It has been closed to the public since the first Covid lockdown in March 2020. Now it has emerged it may never reopen, with council chiefs looking to replace it with a new online system.

Walsall Council leader, Councillor Mike Bird, said: "We are looking at different ways of communicating with the public and the First Stop Shop is not the answer.

"We are looking at a website-based system that we hope to have up and running in the next few weeks. This will enable people to access services 24 hours a day, rather than normal opening hours.

"The First Stop Shop has not been open for 18 months and in my view has not been missed."

Mr Bird said discussions were ongoing over how best to engage with residents who are unable to use digital communications.

The move has been slammed by Councillor Pete Smith, who represents Blakenall as an independent.

He described the permanent closure as a "penny-pinching move" and a "major inconvenience to the public", many of whom found going online either "impractical or impossible".

"The closure of this service is discriminatory against those citizens who are not computer and internet savvy such as many elderly folk, many low income households and many with learning difficulties," he added.

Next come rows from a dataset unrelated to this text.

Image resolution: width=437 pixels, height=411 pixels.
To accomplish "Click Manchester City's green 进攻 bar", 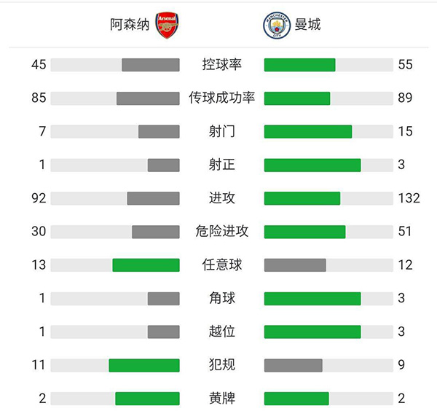I will click(302, 198).
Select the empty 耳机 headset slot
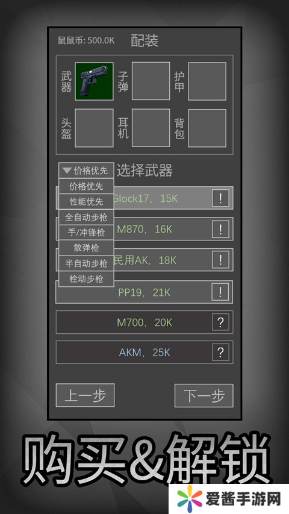Viewport: 289px width, 514px height. pyautogui.click(x=151, y=128)

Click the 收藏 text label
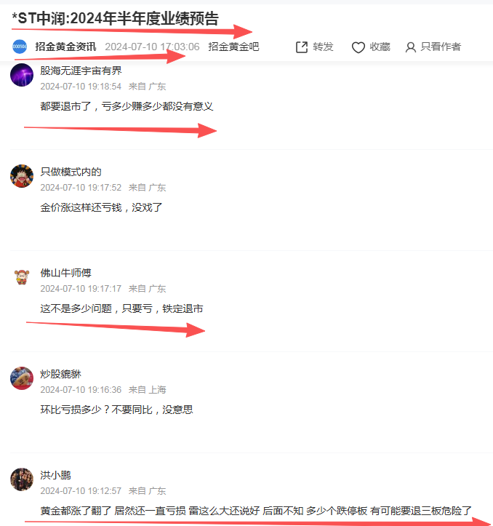pyautogui.click(x=380, y=47)
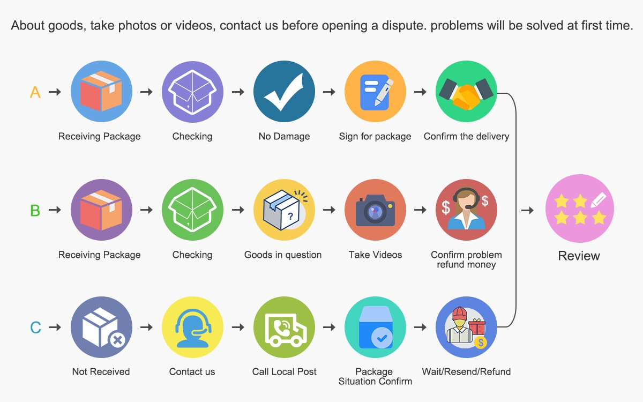643x402 pixels.
Task: Click the Receiving Package icon in row B
Action: (101, 210)
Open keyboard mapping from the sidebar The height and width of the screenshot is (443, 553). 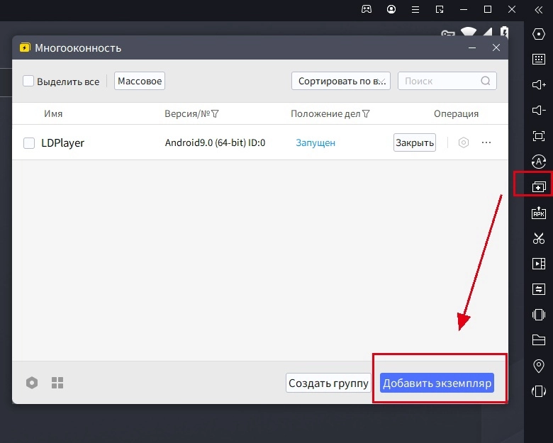(538, 60)
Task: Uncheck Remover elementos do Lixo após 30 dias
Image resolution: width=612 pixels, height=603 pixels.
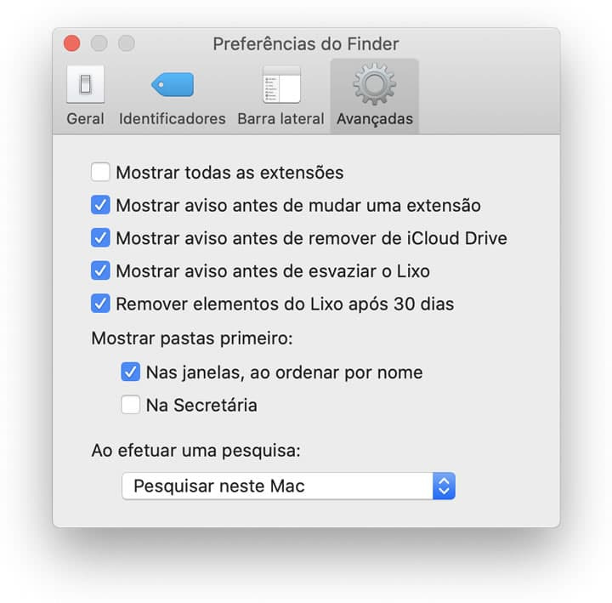Action: tap(101, 304)
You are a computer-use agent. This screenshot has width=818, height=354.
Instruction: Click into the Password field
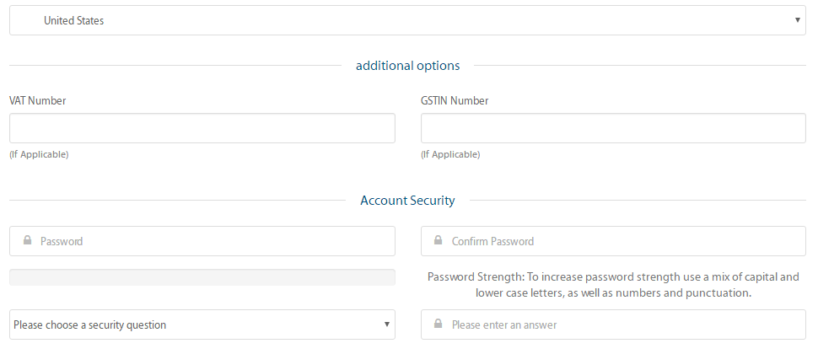tap(202, 241)
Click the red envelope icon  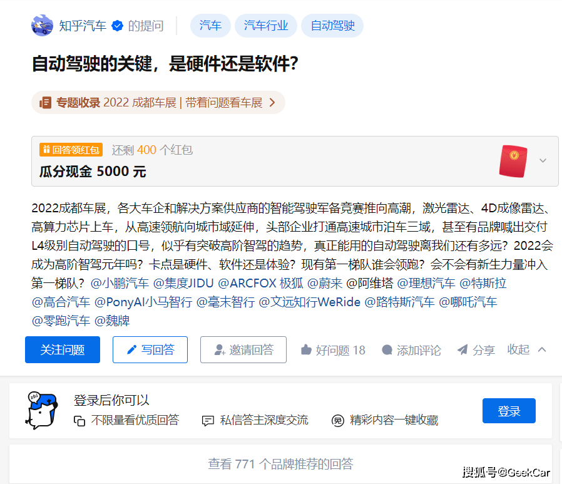coord(513,161)
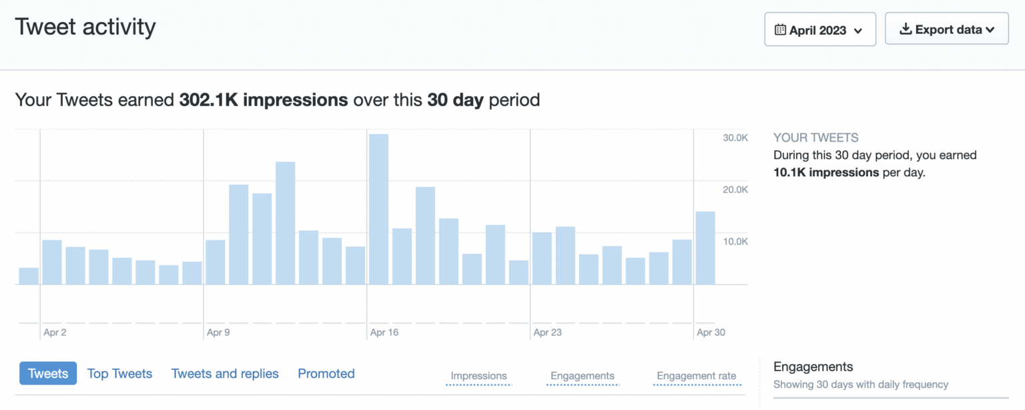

"Even those who are internet savvy often need to sort out a complicated issue face to face with a 'real' person.

"Thousands of residents who really need face to face help will be now be forced into trying to communicate with some invisible, anonymous 'who knows who', speaking from 'who knows where', not even knowing whether they are talking to someone in Walsall, Wales, Winchester or Western Australia!

"As computer trained staff sit working cosily from home in their furry slippers and with mugs of coffee at hand, I fear that the next penny-pinching move will be to turn over these jobs to private agencies."

Meanwhile Mr Bird said the council was working on a plan to get office staff back in the Civic Centre on a rota basis early in the New Year, a move that would be dependant on Covid restrictions.

He also said the authority was currently unable to host full council meetings in the Chamber due to numbers being limited to 32 under health and safety rules.

Many local authorities across the country have started to scale back public-facing services since the pandemic hit.

They include Dudley Council, which has announced the scrapping of its Dudley Council Plus service at Stourbridge and Brierley Hill libraries due to a drop in usage and layout changes.

It has also blocked the use of cash at two other sites.